川端は日本の精神を繊細に綴って近代文学の到達点に至らしめたとか大江は戦後民主主義を代表する作家だとか、そういう政治性や思想性が皆無だから村上春樹はダメとか必死になって拒絶しようとするひと

 

実際村上春樹はそんな政治性とか時代の代表になろうとは微塵も思ってないだろうし毎年恒例のノーベル賞取るか取らないかっていうあの人たちにも距離おいてるだろうし本人は無関心なんじゃないかな。大体村上春樹は純文学じゃないとかライトノベルで格調が低いとか垢抜けないジジイが批判したところで何も益になるものじゃないし、村上春樹の小説や世界観を1mmも貶めるものではない。

ボブディランがノーベル文学賞を取って毀誉褒貶あるようだけど結局年功序列で死ぬ前にしか取れないものらしいので早かれ遅かれ春樹も取るんでしょうけどそれで春樹の名前が飛躍的に上がるものとも思えません。現時点で世界文学的な意味においてアジアでは圧倒的な人気が(特に若者に)あるので。そもそも科学賞はともかく平和賞や文学賞はやはり人文学的な「主観」でしか評価がなされないので偏りは出てくる。客観的指標がないものの評価をめぐってああだこうだ言うことの愚かさというか、この文章もその類にもれなく絡め取られているわけでして。

ここで書きたかったのは要するにサンドイッチもパスタも作らず洗濯も掃除もアイロンも掛けない腹の出ただらしないオジサンがストイックに鍛え磨き上げられた村上春樹作品を批判したところでまったく意味ないじゃんということです。

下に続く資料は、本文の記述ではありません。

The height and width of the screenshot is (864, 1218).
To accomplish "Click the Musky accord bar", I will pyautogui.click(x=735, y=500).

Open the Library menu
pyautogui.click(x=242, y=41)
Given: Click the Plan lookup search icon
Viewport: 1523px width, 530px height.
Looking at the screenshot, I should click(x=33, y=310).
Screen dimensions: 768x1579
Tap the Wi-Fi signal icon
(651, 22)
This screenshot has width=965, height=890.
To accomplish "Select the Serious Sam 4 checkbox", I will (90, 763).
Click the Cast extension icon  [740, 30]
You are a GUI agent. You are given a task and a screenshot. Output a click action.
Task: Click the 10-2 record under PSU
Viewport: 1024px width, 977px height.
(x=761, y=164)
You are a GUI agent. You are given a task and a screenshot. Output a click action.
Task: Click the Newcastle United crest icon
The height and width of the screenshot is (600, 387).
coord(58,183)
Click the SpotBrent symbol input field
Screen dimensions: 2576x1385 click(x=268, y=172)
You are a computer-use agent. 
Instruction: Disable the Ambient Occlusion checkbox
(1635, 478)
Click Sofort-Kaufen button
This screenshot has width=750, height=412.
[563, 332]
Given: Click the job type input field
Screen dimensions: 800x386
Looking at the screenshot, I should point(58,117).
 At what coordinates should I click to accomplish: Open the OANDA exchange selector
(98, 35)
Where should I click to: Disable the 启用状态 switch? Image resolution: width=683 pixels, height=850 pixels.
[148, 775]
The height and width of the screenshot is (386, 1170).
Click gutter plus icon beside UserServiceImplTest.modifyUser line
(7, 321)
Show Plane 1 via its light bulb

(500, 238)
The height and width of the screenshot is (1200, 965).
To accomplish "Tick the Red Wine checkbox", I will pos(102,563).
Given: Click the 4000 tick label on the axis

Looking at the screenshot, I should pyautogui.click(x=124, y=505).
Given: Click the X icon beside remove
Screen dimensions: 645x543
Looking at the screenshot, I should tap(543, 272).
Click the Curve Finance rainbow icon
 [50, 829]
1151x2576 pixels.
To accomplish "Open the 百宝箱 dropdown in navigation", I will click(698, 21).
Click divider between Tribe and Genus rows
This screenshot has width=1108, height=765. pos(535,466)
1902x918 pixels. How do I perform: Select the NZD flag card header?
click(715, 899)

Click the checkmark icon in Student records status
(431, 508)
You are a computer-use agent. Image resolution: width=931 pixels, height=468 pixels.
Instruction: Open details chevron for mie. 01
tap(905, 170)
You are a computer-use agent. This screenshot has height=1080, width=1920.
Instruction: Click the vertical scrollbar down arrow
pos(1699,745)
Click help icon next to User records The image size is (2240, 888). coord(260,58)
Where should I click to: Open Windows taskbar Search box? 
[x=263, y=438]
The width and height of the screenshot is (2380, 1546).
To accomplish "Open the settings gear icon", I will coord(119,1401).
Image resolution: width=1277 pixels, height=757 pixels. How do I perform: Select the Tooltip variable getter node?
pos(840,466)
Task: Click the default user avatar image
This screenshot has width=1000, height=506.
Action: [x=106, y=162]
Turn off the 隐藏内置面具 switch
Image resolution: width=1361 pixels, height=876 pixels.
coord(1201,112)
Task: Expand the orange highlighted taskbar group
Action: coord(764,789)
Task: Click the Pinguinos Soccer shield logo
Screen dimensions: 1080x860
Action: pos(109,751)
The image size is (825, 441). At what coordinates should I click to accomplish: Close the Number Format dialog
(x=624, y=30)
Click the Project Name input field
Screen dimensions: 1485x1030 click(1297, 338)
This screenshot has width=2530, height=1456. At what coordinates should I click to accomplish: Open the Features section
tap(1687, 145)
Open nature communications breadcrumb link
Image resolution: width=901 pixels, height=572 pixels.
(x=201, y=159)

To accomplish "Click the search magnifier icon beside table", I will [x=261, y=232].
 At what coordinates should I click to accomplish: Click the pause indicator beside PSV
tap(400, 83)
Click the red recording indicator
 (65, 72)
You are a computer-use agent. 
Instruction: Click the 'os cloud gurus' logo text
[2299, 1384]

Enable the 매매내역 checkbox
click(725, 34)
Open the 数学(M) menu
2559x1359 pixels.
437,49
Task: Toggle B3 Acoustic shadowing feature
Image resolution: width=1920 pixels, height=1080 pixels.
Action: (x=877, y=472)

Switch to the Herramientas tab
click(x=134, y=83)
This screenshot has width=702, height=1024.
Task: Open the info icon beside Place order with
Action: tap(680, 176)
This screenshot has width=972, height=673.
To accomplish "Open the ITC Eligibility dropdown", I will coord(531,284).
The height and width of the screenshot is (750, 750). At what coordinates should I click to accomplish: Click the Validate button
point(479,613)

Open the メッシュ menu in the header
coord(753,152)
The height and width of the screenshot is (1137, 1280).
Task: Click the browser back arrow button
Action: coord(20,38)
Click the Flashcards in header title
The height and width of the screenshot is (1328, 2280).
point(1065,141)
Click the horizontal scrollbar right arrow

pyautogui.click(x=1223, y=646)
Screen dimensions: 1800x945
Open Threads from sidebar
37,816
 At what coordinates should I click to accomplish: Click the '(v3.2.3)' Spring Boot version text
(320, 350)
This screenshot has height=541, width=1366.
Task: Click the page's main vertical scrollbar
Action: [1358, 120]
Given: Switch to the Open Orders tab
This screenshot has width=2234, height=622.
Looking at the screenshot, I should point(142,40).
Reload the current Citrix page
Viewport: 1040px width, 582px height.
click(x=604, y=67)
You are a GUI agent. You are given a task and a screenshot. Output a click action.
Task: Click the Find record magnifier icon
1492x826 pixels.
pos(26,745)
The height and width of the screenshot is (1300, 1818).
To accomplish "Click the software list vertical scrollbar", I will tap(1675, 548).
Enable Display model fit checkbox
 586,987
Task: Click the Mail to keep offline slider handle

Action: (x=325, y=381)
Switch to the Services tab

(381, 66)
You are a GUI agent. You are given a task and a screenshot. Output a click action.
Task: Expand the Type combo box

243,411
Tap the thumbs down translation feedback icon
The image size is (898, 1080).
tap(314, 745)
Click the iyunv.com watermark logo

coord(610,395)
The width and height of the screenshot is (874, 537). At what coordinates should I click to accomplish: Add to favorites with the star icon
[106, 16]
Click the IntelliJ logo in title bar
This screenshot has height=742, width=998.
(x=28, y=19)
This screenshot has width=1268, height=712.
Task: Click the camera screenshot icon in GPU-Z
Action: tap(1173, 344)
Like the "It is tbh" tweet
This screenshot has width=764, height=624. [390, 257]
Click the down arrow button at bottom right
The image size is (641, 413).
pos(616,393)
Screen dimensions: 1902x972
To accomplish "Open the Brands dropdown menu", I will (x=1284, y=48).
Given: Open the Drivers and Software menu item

芥川も太宰も三島もパスタの茹で方についてなんて語らなかった。そこなんですよね春樹の核心は。別に物語の脈絡とまったく関係のない物事についていちいち微細に語ろうとしたり比喩を交えたりする。レイモンドチャンドラー譲りでとても好きです。

スーザンソンタグ風にいえば春樹を読むこととは様式<スタイル>を読むことなのです。おそらく。

村上春樹の『ねじまき鳥クロニクル』をパティスミスは愛読していつもポケットには村上春樹が入っているという。トムヨークも春樹の小説からインスパイア―を受けている。スーザンソンタグ、パティスミスはもれなくボブディランの系譜を継いでおり、そういう意味では村上春樹もそのグループに属しているともいえなくもない。村上春樹は文学ではなく<様式>であり、 その<様式>は文学を飛び越えて音楽にも芸術にも飛び火する。

ちなみに私は高校一年で春樹作品に出会い、人生の半分ほど、それも重要な思春期・読んでいますが「春樹またくどいな~!」みたいなニヤニヤしながら読むのが大好きなので「ハルキスト」的なものとはまた違った立ち位置だと思います。でもあの偉大なスカし具合には多大な影響を受けておりますが...

ちなみに一番好きな作品は『羊をめぐる冒険』『ダンスダンスダンス』です。次点で『世界の終りとハードボイルドワンダーランド』です。